Civil disobedience was the principal topic of a big public get together held two evenings ago in Peterborough‛s remodelled Market Hall Theatre. The principal speaker and principal attraction was young Brigette De Pape, also known as the Rogue Page.
Remember Brigette? She became famous (some of the hide-bound say notorious) for holding up a “Stop Harper”sign in the Senate during the last Throne Speech. Her appearance here in Peterborough was sponsored by the local chapter of the Council of Canadians and several other civil society groups and was enhanced by the performing talents of local citizens, Trent U students, and the Rep by Pop band.
It was quite an evening, with lots of reasons put forth as to why Mr. Harper should be stopped. But don‛t worry, it‛s not my intention now to dip into that fearsome cornucopia of fact-free government policy that is rapidly becoming the hallmark of today’s so-called Conservatives. However, as one who has spouted off about the perils of government in league with Corporate Creatures who see profit in War, Crime, Sickness, Disasters, and unchecked Growth, I see no reason not to take an interest in the phenomenon of civil disobedience.

◆ Data excerpt
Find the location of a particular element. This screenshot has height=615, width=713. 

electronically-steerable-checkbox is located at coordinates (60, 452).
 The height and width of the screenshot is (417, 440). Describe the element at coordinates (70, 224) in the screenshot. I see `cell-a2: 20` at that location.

◆ Required work
Answer these questions about the account of the Peterborough civil disobedience evening:
(a) In what venue was the gathering held?
(b) What did Brigette De Pape hold up in the Senate, and during what occasion?
(c) Which band performed at the event?

◆ Your solution
(a) Peterborough's remodelled Market Hall Theatre.
(b) A "Stop Harper" sign, during the last Throne Speech.
(c) The Rep by Pop band.